PostgreSQL 18’s Temporal Constraints

PostgreSQL 18, released in September 2025, adds native temporal constraints—database-enforced prevention of overlapping time periods without triggers or custom logic. Before this, preventing double-bookings or overlapping reservations required complex exclusion constraints or application-level checks. Now it’s schema definition:

CREATE TABLE room_bookings (
    room_id INT,
    reservation_period TSTZRANGE,
    PRIMARY KEY (room_id, reservation_period WITHOUT OVERLAPS)
);

-- Temporal foreign keys enforce time-based referential integrity
CREATE TABLE room_services (
    booking_id INT,
    service_period TSTZRANGE,
    FOREIGN KEY (booking_id, service_period PERIOD)
        REFERENCES room_bookings (room_id, reservation_period)
);

This matters for scheduling systems, audit trails, and any application dealing with time-series data where you need guarantees about non-overlapping periods. As a result, the database enforces temporal integrity the same way it enforces foreign key constraints—reliably and automatically.

When to Choose PostgreSQL (and When MySQL Is Fine)

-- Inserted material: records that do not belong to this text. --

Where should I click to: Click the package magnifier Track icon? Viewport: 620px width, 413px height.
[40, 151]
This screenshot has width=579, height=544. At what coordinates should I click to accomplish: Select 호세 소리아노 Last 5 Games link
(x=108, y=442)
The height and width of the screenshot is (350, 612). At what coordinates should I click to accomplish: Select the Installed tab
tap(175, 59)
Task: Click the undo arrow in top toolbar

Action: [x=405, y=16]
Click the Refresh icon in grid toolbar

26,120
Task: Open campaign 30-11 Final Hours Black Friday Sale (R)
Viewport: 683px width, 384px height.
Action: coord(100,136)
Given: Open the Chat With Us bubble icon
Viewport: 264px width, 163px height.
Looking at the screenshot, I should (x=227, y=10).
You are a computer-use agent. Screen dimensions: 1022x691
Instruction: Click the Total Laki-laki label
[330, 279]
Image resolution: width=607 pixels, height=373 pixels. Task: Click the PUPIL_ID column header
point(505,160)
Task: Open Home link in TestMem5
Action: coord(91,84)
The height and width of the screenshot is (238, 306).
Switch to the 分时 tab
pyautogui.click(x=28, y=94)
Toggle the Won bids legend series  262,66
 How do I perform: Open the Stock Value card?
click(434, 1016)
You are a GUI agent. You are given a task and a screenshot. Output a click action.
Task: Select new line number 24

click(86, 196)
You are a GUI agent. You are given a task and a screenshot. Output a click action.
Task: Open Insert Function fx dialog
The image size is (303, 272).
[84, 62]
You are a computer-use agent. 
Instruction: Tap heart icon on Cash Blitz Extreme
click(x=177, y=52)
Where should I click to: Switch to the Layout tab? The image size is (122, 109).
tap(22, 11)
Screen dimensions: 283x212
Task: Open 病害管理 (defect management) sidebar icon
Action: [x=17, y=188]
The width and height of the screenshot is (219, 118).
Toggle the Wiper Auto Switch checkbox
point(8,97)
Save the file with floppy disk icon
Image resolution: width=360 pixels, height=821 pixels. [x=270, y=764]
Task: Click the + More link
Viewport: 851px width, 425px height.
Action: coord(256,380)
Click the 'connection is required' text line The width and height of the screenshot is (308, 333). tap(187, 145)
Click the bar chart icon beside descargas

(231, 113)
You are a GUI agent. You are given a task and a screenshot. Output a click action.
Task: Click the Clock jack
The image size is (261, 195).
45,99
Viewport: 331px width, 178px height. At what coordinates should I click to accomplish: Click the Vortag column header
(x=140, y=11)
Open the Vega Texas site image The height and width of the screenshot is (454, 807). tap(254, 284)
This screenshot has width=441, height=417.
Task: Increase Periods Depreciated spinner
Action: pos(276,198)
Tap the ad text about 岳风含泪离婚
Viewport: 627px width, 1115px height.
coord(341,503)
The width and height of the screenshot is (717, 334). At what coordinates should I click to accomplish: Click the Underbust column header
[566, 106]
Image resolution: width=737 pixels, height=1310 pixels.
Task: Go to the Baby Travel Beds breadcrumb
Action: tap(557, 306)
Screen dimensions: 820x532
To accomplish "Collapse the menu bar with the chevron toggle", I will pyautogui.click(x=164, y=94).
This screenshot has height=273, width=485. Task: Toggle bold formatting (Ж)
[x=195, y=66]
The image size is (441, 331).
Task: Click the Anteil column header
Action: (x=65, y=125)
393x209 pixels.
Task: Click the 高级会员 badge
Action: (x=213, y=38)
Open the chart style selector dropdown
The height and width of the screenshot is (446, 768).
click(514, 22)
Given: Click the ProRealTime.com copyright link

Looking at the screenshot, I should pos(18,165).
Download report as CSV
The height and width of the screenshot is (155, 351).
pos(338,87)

The decision framework is straightforward: workload complexity determines the right choice.

Choose PostgreSQL when you need: Complex queries with joins and subqueries, concurrent write-heavy workloads, ACID compliance for financial or critical data, advanced features like JSON operations or full-text search, or you’re building GenAI applications that need vector search via pgvector. Moreover, PostgreSQL is also the default for long-term reporting and analytics on the same database.

MySQL is fine when you have: Simple read-heavy workloads serving blog posts or product listings, straightforward data models without complex relationships, or legacy systems where compatibility matters more than features. If that 10-20% read performance edge for simple queries matters more than everything else, MySQL is still viable.

The truth most vendors won’t tell you: For typical CRUD applications, the performance difference is under 30% either way. Modern hardware and PostgreSQL 17/18 updates have closed the historical MySQL speed advantage for reads. Therefore, choose based on workload complexity and feature requirements, not speed myths from 2015.

The market signals where things are headed. PostgreSQL shows 55.6% developer preference in the 2025 Stack Overflow survey, 73% growth in job listings, and roughly a 12% pay premium for PostgreSQL developers versus MySQL developers. MySQL still has the larger deployment base from legacy web applications, but new projects default to PostgreSQL.

The Bottom Line

PostgreSQL 17 and 18 deliver measurable performance gains and cost savings in production. The 13x advantage for complex workloads isn’t marketing—it’s peer-reviewed benchmarks. The $4,800 monthly savings isn’t theoretical—it’s a documented case study. Additionally, the $1.25 billion in acquisitions isn’t coincidence—it’s validation that PostgreSQL is foundational infrastructure for the next decade of application development.

If you’re running MySQL for anything more complex than simple reads, the migration ROI is provable. If you’re starting a new project in 2026, PostgreSQL is the safer bet. The performance gap is widening, not closing, and the ecosystem momentum is decisive.

PostgreSQL is 40 years old this year. It’s more relevant now than ever.